Abstract

The High-Z Supernova Search is an international collaboration to discover and monitor Type Ia supernovae (SNe Ia) at z > 0.2 with the aim of measuring cosmic deceleration and global curvature. Our collaboration has pursued a basic understanding of supernovae in the nearby universe, discovering and observing a large sample of objects and developing methods to measure accurate distances with SNe Ia. This paper describes the extension of this program to z >= 0.2, outlining our search techniques and follow-up program. We have devised high-throughput filters that provide accurate two-color rest frame B and V light curves of SNe Ia, enabling us to produce precise, extinction-corrected luminosity distances in the range 0.25 < z < 0.55. Sources of systematic error from K-corrections, extinction, selection effects, and evolution are investigated, and their effects estimated. We present photometric and spectral observations of SN 1995K, our program's first supernova (SN), and use the data to obtain a precise measurement of the luminosity distance to the z = 0.479 host galaxy.

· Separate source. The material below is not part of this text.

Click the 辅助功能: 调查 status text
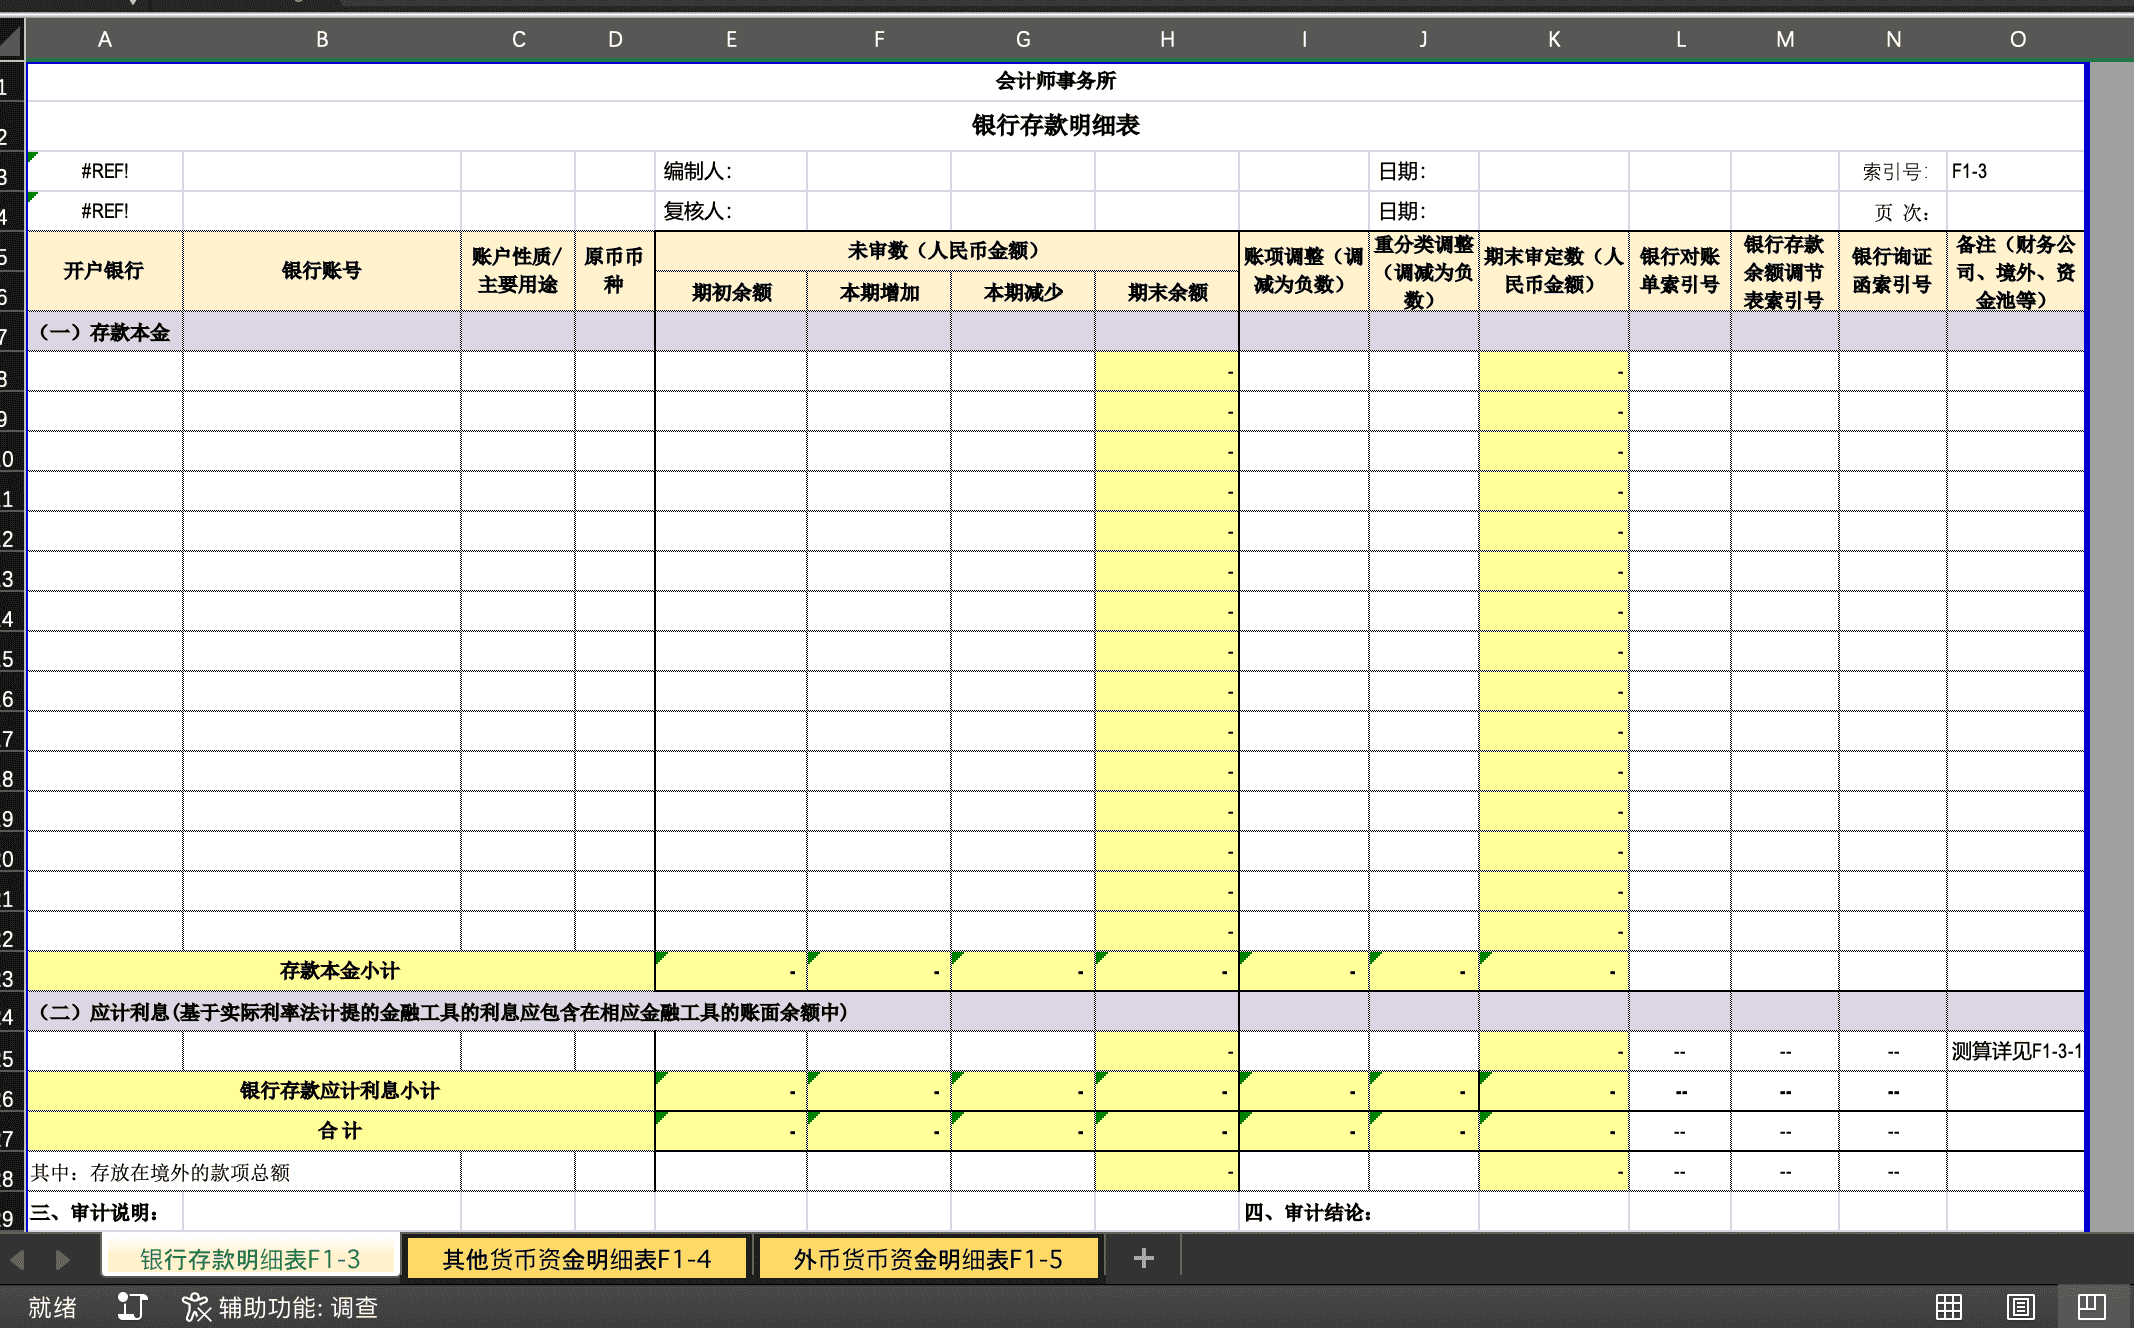 pos(298,1307)
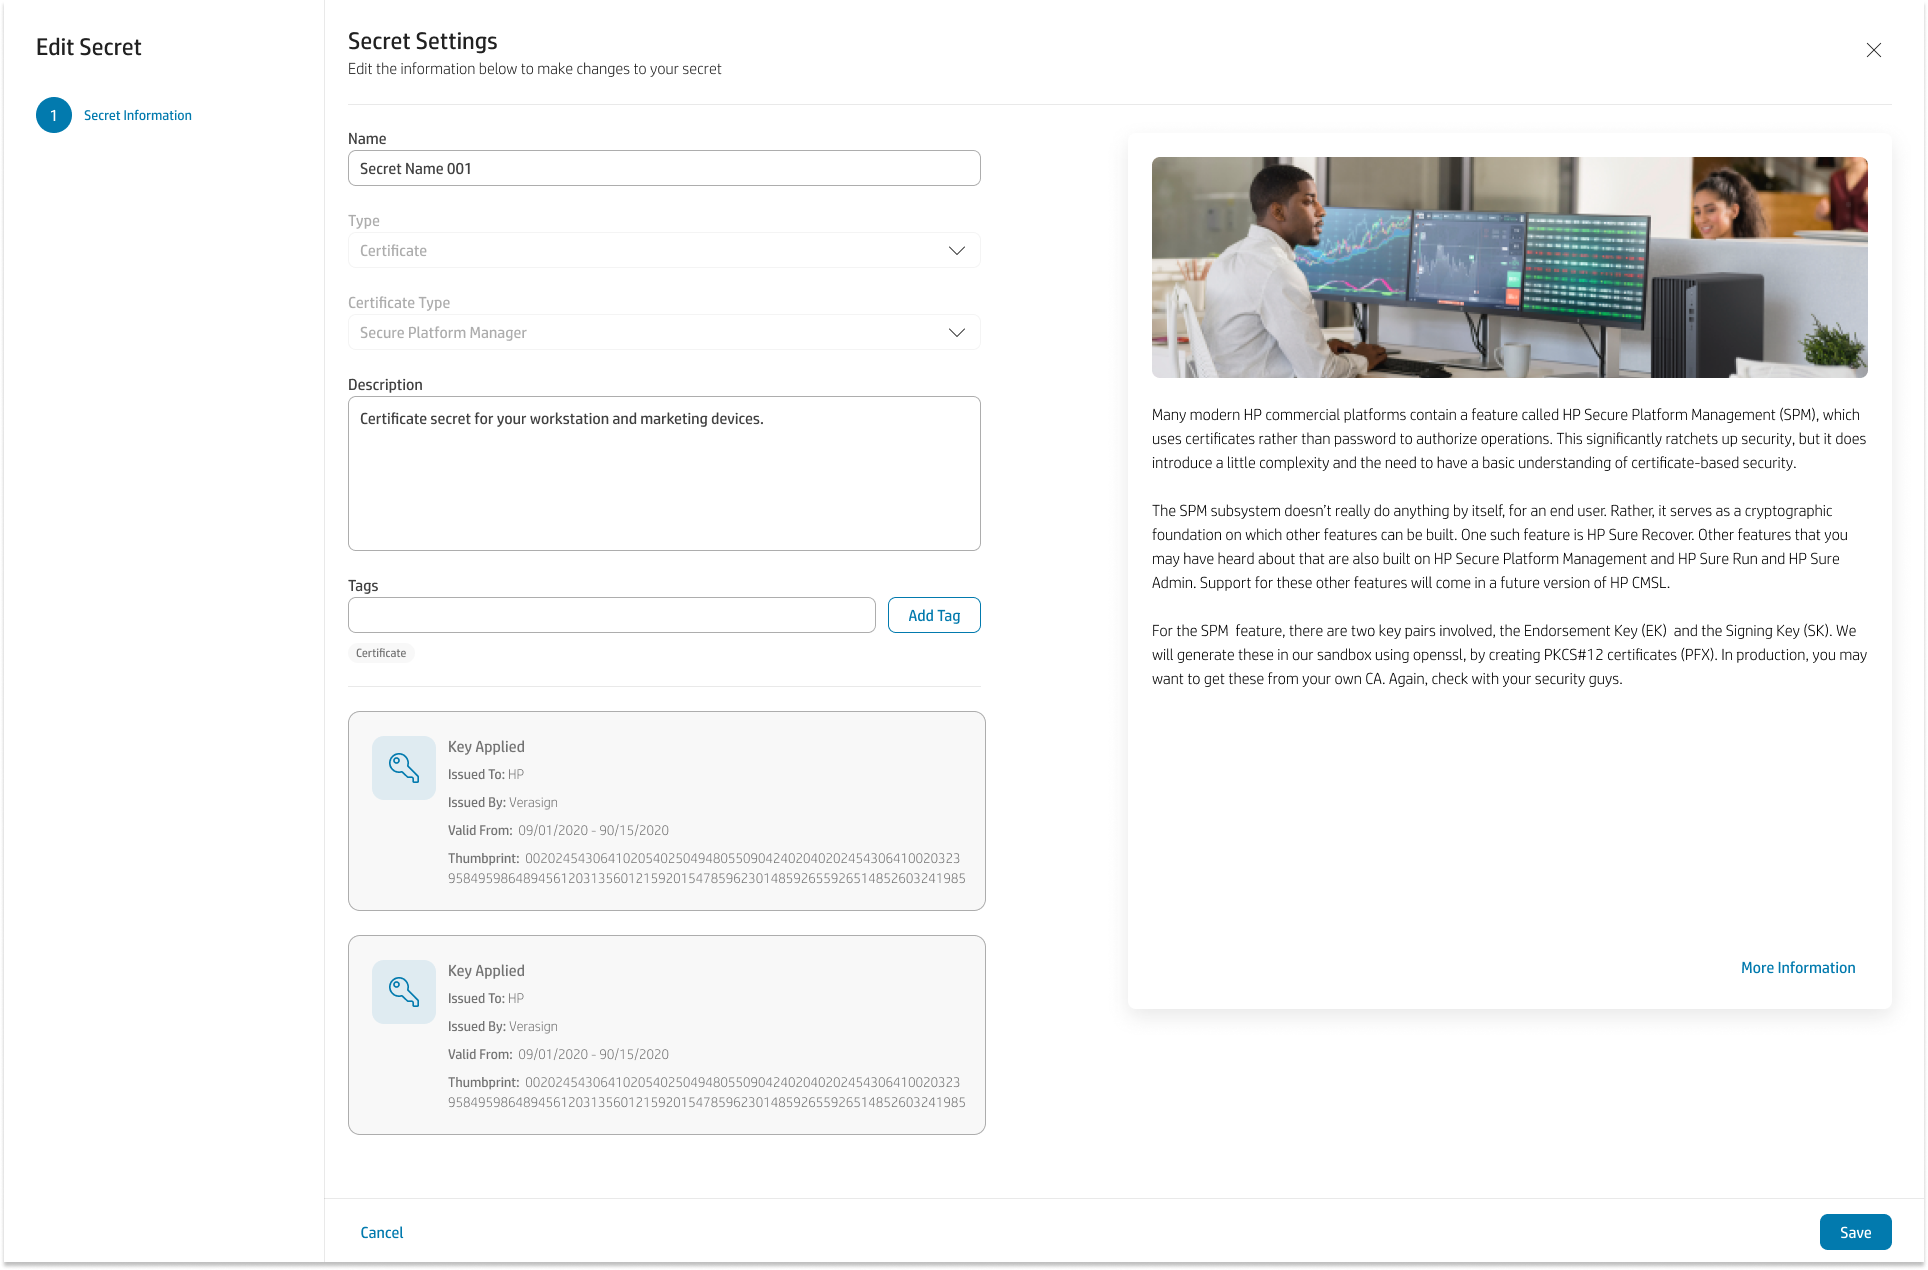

This object, when combined with a nearby sample of SNe, yields an estimate for the matter density of the universe of ΩM=-0.2+1.0-0.8 if ΩΛ = 0. For a spatially flat universe composed of normal matter and a cosmological constant, we find ΩM=0.4+0.5-0.4, ΩΛ=0.6+0.4-0.5. We demonstrate that with a sample of ~30 objects, we should be able to determine relative luminosity distances over the range 0 < z < 0.5 with sufficient precision to measure ΩM with an uncertainty of +/-0.2.